I'm looking at using a composite solid to wrap a b...
# announcements
t
I'm looking at using a composite solid to wrap a bash_command_solid so that I can use config arguments to parameterize the command. I was also trying to use a results directory resource that I wrote to handle the output data of the command, but it looks like the composite_solid doesn't accept a resources option.
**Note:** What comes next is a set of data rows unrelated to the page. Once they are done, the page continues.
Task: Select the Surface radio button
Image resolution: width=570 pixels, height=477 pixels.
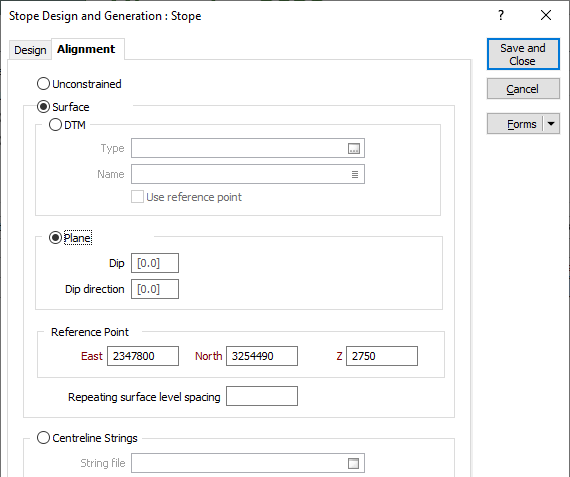Action: click(43, 107)
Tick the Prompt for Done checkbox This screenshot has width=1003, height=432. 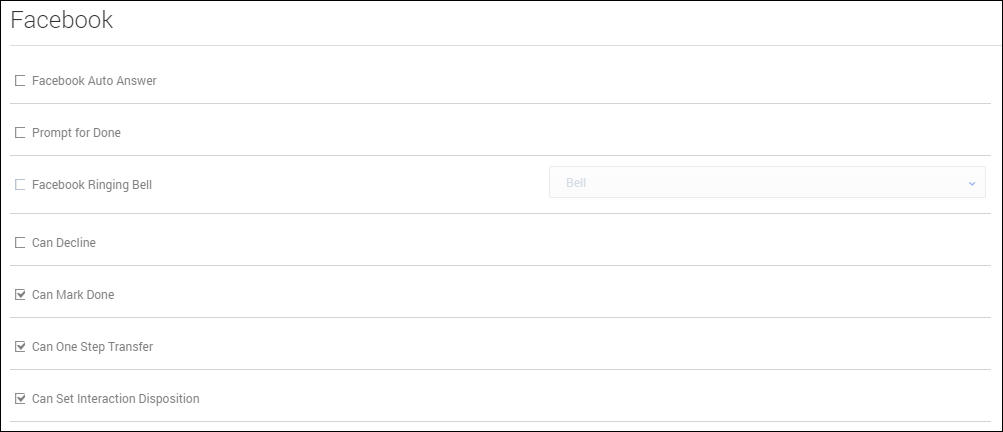[x=20, y=133]
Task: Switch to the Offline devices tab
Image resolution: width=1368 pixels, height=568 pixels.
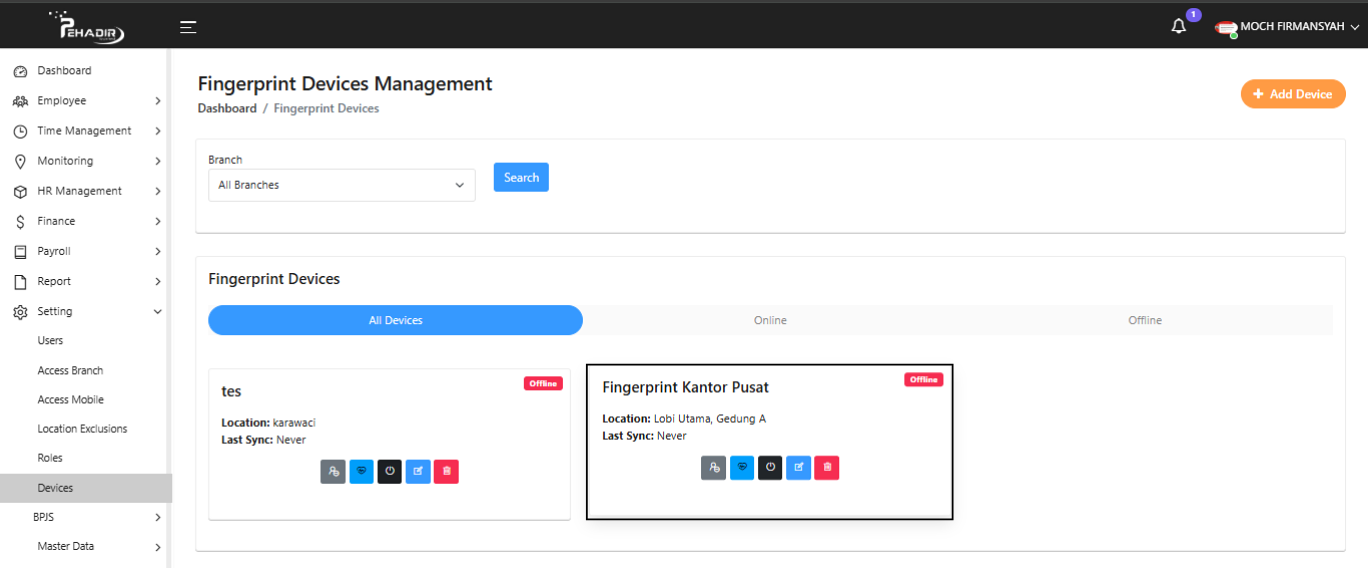Action: tap(1145, 320)
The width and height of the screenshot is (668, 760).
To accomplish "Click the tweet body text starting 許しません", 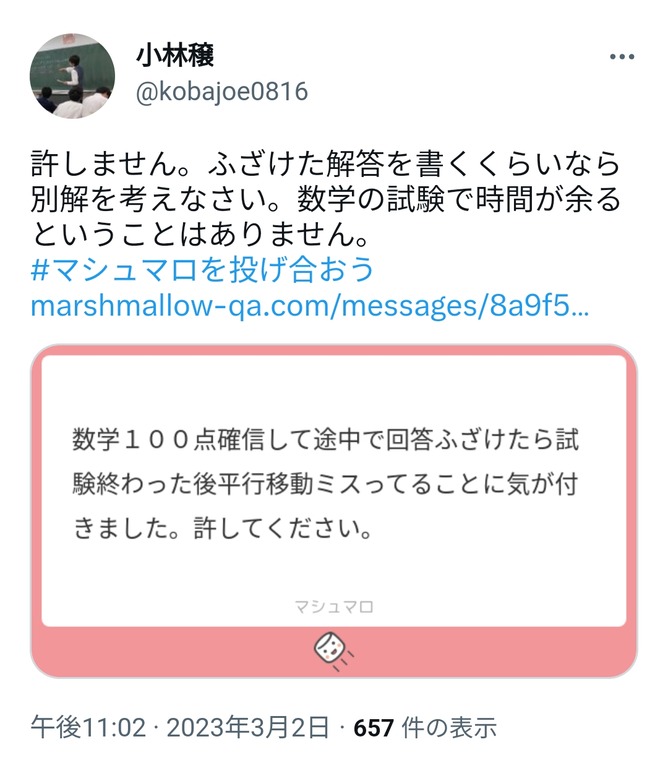I will pos(325,199).
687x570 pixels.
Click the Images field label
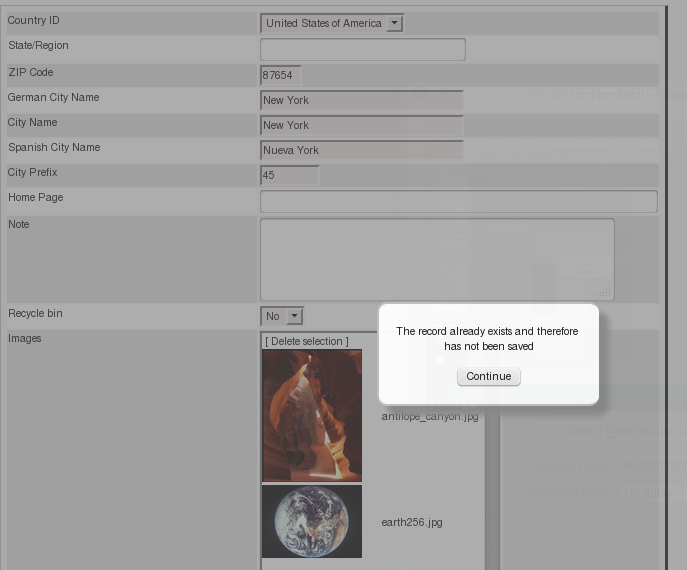[x=25, y=338]
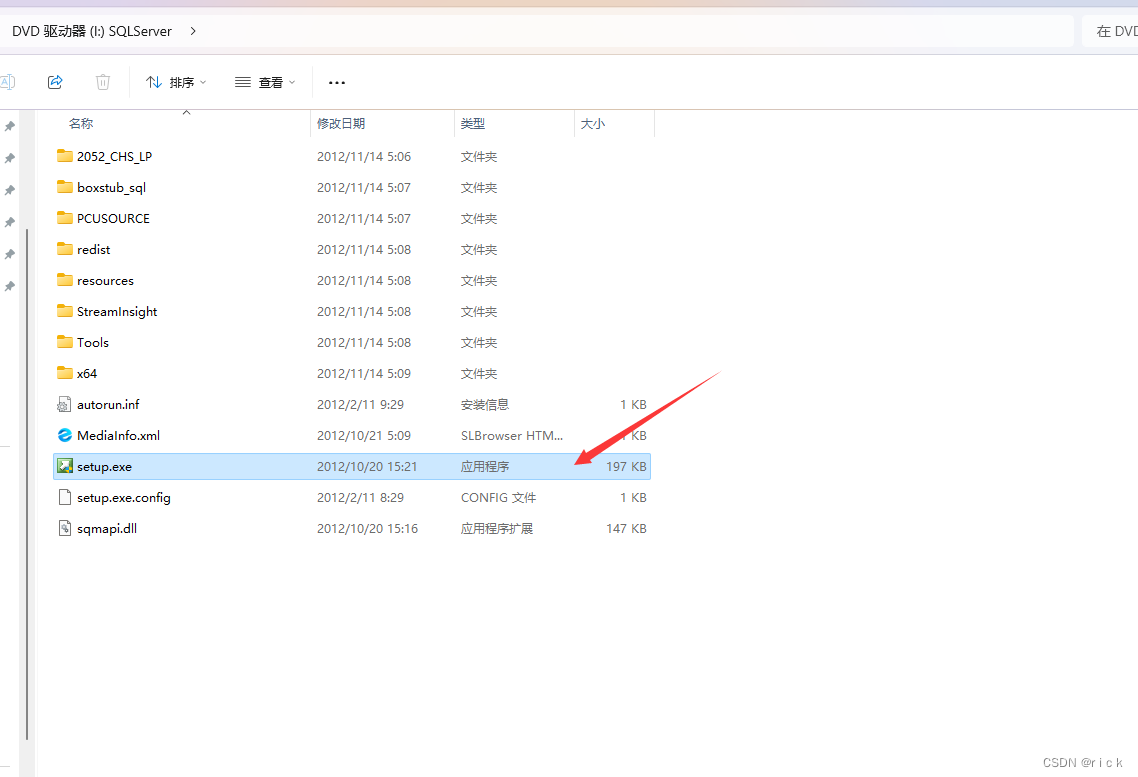The width and height of the screenshot is (1138, 777).
Task: Open the See more ellipsis menu
Action: 336,82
I'm guessing the blessed approach would be to write a small solid that just generates the command data and output path and passes those to the bash solid?
Here's the code in question:
Copy code
@composite_solid(
    name='open_edx_forum_data_export',
    description='Export data for edX forums from Mongo database',
    config={
        'edx_mongodb_host': Field(
            String,
            is_required=True,
            description='Resolvable host address of MongoDB master'
        ),
        'edx_mongodb_port': Field(
            Int,
            is_required=False,
            default_value=27017,  # noqa WPS4232
            description='TCP port number used to connect to MongoDB server'
        ),
        'edx_mongodb_username': Field(
            String,
            is_required=False,
            default_value='',
            description='Username for account with permissions to read forum database'
        ),
        'edx_mongodb_password': Field(
            String,
            is_required=False,
            default_value='',
            description='Password for account with permissions to read forum database'
        ),
        'edx_mongodb_database_name': Field(
            String,
            is_required=True,
            description='Name of database that contains forum data for Open edX installation'
        ),
        'edx_forum_data_folder_name': Field(
            String,
            is_required=False,
            default_value='forum',
            description=('Name of the directory to create within the results directory for containing the exported '
                         'mongo database')
        )
    },
    required_resource_keys={'results_dir'},
    input_defs=[
        InputDefinition(
            name='edx_course_ids',
            dagster_type=List[String],
            description='List of course IDs active on Open edX installation'
        )
    ],
    output_defs=[
        OutputDefinition(
            name='edx_forum_data',
            dagster_type=String,
            description='Open edX forum data exported from Mongo database'
        )
    ]
)
def export_edx_forum_data(context: SolidExecutionContext) -> Sring:
    """Run mongodump for the database that contains Open edX forum submissions to be consumed by Institutional Research.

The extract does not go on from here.